How to sell brand investment to stakeholders (without losing your mind)

If you’ve ever tried to pitch bold brand ideas to a boardroom full of number-crunchers, you’ll know the feeling: a sea of polite nods, a few raised eyebrows, and then the inevitable question — “But what’s the ROI?”
Mark Ritson, the patron saint of common sense in marketing, recently shared a killer framework in Marketing Week for answering that question. It’s basically a survival kit for anyone trying to convince stakeholders that brand is not just a “nice-to-have” but a long-term growth engine. And we’re here for it.
Let’s break it down.
1. Get the brief right (and make some noise)
Ritson says: “You need a mandate to change things. That’s your get-out-of-jail card to critique what came before.”
Before you even mention typography or tone of voice, make sure the leadership team has actually asked for change. If they haven’t, start by creating the space for it — a solid brand audit, a punchy presentation, or even a simple “What’s not working?” session can kick things off. You need permission to challenge the status quo, or at least a little buy-in for questioning it.
2. Speak fluent boardroom
Creative folk tend to lead with gut, emotion, and culture. Stakeholders? Not so much. They want to know the upside, the risk, and how it all ties back to business goals. As Ritson puts it, you’ve got to “manage up properly.”
‘Look around the boardroom. Identify the powerful players and work hard to identify what they want. Then drop a long line of breadcrumbs from brand building to these unspoken desires.’
Translate the creative vision into their language. Don’t just say “this will elevate our brand” — say “this will help us command higher prices, grow market share, and outlast trend-based competitors.” Make it commercial.
3. Tell them why it matters (not just what it is)
It’s not about “a new brand identity.” It’s about fixing broken perceptions, making the sales team’s job easier, and setting the business up for long-term growth. Your stakeholders aren’t emotionally invested in creative — they’re emotionally invested in results.

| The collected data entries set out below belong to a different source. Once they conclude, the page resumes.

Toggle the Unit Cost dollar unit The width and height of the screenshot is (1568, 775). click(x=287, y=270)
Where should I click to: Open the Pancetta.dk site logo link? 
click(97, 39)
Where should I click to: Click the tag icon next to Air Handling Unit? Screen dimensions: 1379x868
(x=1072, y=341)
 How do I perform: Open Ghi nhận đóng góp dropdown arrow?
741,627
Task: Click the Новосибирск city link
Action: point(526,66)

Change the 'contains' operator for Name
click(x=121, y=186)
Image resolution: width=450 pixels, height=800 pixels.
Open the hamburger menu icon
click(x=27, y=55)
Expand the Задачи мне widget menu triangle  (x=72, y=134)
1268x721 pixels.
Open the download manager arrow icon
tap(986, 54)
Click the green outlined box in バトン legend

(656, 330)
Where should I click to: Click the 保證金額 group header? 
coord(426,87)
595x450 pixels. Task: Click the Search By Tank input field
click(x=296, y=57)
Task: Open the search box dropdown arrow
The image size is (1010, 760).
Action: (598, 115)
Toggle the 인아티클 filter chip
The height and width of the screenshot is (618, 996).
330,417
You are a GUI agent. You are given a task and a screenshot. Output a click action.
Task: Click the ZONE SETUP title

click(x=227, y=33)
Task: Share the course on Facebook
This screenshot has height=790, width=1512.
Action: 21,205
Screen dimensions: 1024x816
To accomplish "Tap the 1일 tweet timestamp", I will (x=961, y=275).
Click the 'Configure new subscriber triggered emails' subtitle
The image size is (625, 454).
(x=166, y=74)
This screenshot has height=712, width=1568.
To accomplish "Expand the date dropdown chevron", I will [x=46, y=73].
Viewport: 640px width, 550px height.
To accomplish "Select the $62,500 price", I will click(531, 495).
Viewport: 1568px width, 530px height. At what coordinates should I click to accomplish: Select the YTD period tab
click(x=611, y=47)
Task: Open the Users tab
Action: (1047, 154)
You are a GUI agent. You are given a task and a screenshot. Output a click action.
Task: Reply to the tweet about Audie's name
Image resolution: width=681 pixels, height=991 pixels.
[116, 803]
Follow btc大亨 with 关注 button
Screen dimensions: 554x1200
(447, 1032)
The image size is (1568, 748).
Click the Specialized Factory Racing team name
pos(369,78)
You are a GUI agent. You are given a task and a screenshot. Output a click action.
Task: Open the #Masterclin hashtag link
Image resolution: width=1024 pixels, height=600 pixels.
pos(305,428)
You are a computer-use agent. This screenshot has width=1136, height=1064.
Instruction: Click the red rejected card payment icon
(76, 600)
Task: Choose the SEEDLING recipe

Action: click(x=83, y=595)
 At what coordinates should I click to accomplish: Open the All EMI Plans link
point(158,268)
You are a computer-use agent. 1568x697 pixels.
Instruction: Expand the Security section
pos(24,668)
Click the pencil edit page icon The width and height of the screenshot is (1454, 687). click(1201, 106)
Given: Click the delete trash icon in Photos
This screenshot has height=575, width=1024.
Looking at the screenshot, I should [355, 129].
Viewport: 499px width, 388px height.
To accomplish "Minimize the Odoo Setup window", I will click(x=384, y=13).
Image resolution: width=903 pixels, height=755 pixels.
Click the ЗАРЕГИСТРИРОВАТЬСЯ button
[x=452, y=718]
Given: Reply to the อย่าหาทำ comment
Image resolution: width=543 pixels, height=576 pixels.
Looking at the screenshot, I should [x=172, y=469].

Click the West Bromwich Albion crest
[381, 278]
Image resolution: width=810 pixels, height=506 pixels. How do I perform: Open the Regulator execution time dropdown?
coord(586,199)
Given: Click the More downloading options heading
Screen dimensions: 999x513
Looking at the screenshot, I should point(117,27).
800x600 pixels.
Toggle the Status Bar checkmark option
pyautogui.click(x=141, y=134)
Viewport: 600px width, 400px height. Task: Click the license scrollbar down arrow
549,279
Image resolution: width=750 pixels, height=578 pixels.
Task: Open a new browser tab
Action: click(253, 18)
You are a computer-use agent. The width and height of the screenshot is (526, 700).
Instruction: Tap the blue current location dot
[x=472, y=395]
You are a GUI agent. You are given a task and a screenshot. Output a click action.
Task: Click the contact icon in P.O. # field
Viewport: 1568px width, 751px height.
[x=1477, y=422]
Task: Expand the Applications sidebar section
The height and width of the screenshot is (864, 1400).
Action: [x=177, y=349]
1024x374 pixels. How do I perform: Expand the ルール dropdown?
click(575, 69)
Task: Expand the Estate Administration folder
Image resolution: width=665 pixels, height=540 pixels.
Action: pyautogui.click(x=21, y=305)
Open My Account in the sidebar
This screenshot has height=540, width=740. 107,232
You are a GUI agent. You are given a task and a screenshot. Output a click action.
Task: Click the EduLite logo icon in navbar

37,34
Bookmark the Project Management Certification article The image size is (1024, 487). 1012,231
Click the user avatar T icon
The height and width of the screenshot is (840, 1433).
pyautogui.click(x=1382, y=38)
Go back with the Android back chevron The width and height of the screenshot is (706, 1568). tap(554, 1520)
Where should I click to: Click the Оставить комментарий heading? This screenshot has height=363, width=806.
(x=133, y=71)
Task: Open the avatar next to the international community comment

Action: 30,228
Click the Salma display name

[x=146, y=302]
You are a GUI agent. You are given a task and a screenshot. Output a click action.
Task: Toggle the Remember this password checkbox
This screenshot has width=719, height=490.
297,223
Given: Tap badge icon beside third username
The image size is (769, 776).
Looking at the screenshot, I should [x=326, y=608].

‘The great irony of the ROI-obsessed, short-term approach to marketing is that it leaves enormous amounts of potential money on the table. Make that point, and make it aggressively.’
Ritson says, “The ‘why’ is what gets the board to buy into your plan.” So make the ‘why’ watertight.
4. Use proof, not just passion
One stunning concept won’t win them over — but a few real-world examples might. Ritson recommends using case studies to show how long-term brand building has worked for others.
‘Everything you propose should ultimately link to sales, profit and growth. The good news is that there is a treasure trove of data showing that brands deliver exactly that.’
Also: don’t be afraid to show your own past wins. Prove that brand done well = business that grows.
5. Brand your branding
This is a fun one. According to Ritson, if you want your plan to stick, name it. Build a narrative around it. Make it sound like a movement.
‘Good senior marketers spend a long time, and do a lot of advanced thinking, to produce a new approach that is so simple it can be summarised in one slide and widely seen around the organisation as ‘obvious’. That’s not an insult. You worked extra hard to make it look simple.’
Whether it’s “Project Rebirth” or “The Visibility Engine” (okay, maybe don’t use that), creating a catchy wrapper helps people remember — and rally around — your ideas.
6. Split the budget like a grown-up
Don’t ask for the full budget for brand with nothing for performance. It’ll make stakeholders twitchy. Instead, follow the rule of balance — Ritson recommends allocating separate funds for long-term brand building and short-term activation.
‘Ideally, the number might be 60% of the budget, but if you cannot get and hold that proportion for two or three years, you are better off with a consistent, carved off 30% to work with.’
That way, you’re not replacing performance — you’re complementing it. And that’s a much easier sell.
7. Measure it (in ways that make sense)
The final piece: metrics. The right ones. Ritson calls for “appropriate measurement” — meaning brand health, not just sales spikes.
‘The fundamental challenge of long-term brand building is that it takes time. You need the metrics to show the nature of the problem, then to set the benchmarks for change, then to chart the progress of the organisation before the money eventually starts to come in.’
Think brand recall, consideration, NPS, sentiment, share of search — whatever helps tell the long-term story. Paint the full picture, not just this quarter’s bottom line.
So how do you sell creative brand investment?
You make it make sense to the people signing the cheques.
It’s not about dumbing things down — it’s about making the value of creativity crystal clear. If you can frame your work as a commercial asset rather than a colourful expense, you’ll not only win more pitches — you’ll build something that lasts.